自動運転ロボタクシーの実用化競争が新たな局面を迎えた。Engadgetや TechCrunch が報じたところによると、Uber出資の自動運転スタートアップ「Nuro」がカリフォルニア州DMV(車両管理局)から更新された走行許可を取得。同州の公道でLucid Gravityをベースとしたロボタクシーの完全自律テストが正式に可能となった。

Nuroとは——NVIDIA・トヨタ・Uberが支える自動運転の新星

Nuroは、NVIDIA、トヨタ、Uberを主要出資者に持つ自動運転スタートアップだ。2026年1月のCES 2026でUberと共同発表されたロボタクシーは、三列シートのLucid Gravity電動クロスオーバーをベースに開発されている。高解像度カメラ・LiDARセンサー・レーダーを組み合わせた複合センサーシステムを搭載し、ルーフには専用LEDディスプレイも備える。車内では乗客が個別に操作できる暖房シートといった快適装備も充実している。

Nuroはすでに自社開発の配達ロボット「R3 Nuro Robot」で無人配送のDMV許可を取得しており、自動運転分野での実績を着実に積み上げてきた。

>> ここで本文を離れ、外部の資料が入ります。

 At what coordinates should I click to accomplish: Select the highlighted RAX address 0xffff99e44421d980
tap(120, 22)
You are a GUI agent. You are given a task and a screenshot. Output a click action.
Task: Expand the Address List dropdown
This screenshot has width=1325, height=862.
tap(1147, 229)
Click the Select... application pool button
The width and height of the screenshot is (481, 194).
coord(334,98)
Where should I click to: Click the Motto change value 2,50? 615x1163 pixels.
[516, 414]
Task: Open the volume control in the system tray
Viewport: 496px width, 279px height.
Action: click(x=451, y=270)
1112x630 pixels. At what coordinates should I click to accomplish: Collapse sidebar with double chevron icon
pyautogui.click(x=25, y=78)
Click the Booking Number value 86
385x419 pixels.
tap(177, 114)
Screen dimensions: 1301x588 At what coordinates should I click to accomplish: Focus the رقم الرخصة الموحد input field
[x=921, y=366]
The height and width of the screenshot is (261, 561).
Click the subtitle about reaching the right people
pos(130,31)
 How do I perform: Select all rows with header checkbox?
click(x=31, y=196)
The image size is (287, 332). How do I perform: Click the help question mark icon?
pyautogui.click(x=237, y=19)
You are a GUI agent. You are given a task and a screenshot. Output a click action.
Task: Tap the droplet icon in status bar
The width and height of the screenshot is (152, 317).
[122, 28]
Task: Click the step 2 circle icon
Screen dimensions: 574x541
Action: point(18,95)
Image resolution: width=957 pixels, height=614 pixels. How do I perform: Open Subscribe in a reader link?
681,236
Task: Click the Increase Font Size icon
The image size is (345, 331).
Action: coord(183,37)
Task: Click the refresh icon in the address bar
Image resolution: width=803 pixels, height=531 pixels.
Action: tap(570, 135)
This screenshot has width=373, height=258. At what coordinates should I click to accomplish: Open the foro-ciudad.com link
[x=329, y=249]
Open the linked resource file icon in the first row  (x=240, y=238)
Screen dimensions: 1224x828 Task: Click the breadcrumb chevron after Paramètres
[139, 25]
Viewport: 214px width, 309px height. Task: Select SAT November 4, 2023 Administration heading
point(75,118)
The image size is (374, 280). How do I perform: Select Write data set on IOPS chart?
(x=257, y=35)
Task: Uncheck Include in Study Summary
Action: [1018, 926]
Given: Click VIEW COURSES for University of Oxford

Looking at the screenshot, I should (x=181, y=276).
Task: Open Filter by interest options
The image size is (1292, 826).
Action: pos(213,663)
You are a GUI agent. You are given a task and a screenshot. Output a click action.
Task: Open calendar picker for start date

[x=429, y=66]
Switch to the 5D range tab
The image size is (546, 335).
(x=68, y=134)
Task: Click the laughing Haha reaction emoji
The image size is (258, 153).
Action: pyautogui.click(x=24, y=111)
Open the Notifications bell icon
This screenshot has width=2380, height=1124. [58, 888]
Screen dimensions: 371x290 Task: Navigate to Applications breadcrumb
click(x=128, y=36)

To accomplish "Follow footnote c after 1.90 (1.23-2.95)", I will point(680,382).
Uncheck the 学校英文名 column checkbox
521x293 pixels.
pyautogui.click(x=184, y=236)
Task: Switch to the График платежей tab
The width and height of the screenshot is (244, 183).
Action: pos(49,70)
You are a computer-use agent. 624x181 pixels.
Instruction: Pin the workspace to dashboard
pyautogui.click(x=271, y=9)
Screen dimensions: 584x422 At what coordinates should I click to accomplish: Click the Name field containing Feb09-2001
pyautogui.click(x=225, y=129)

海外報道のポイント——時速72km・昼夜問わず・安全員なし

Engadgetの報道によると、今回の許可によりNuroとUberはサンタクララ郡およびサンマテオ郡において、最高時速45マイル(約72km/h)で昼夜を問わず安全運転手なしの完全自律走行テストが可能となった。

これまでのテストは人間の安全要員を同乗させた状態でのみ実施され、対象もUber社員に限定されていた。今回の許可更新はその制約を大幅に緩和するものであり、TechCrunchへのコメントでは関係者が「今年後半に完全自律テストを開始する予定」と述べている。

また直近の決算発表でLucidは、Uberが出資額を5億ドルに引き上げ、発注台数を当初の2万台から3万5,000台に増加させたことを明らかにした。Uberは米国内で最終的に10万台の自動運転車を展開する計画であり、そのうち最大3万5,000台がNuroの技術を活用する予定だ。

東京でもテスト進行中——日本市場への視点

日本の読者にとって見逃せないのが、Nuroが東京でも人間ドライバーをバックアップとしたLucid Gravityのテスト走行を進めているという事実だ。現時点で日本での商業サービス開始時期は未定だが、国際展開への布石が打たれていることは確かだ。

国内では現在、トヨタグループが出資するMONET Technologiesや日産の自動運転サービスが開発を進めているが、NuroのバックにもトヨタとNVIDIAが名を連ねている点は、エコシステムの観点で注目に値する構図だ。

商業サービス開始前のため料金体系は非公表だが、既存のUberアプリへの統合での展開が想定される。Lucid Gravity本体は北米で7万ドル台からの価格設定で、日本への正式導入時期は現時点で未定だ。

筆者の見解

ロボタクシーは「副操縦士として人間を補助する」段階から、「人間がいなくても自律的に動く」段階への最前線を走っている分野だ。今回の許可取得はその移行を象徴するマイルストーンと言っていい。

注目すべきはスケール感だ。「10万台・うち3万5,000台がNuro」という数字はPoC(概念実証)段階を完全に卒業した産業規模の計画であり、NVIDIA(センサーAI)・トヨタ(車両製造基盤)・Uber(配車プラットフォーム)という三本柱が揃ったエコシステムの厚みは他社と一線を画す。

東京での試験走行が進行中という点も軽視できない。日本は自動運転に関する規制整備が着実に進んでおり、海外で実用化の実績を積んだプレイヤーが日本市場に本格参入してくるタイミングは思いのほか早いかもしれない。

「仕組みを設計できる少数のエンジニアがいれば、あとはシステムが自律的に動く」という未来は、AI開発の世界だけでなく、移動という日常の領域でも具体的な輪郭を帯びてきた。その進展を、日本のエンジニアや事業者はリアルタイムで追っておく価値がある。


出典: この記事は Nuro approved to test its driverless Uber robotaxis on California roads の内容をもとに、筆者の見解を加えて独自に執筆したものです。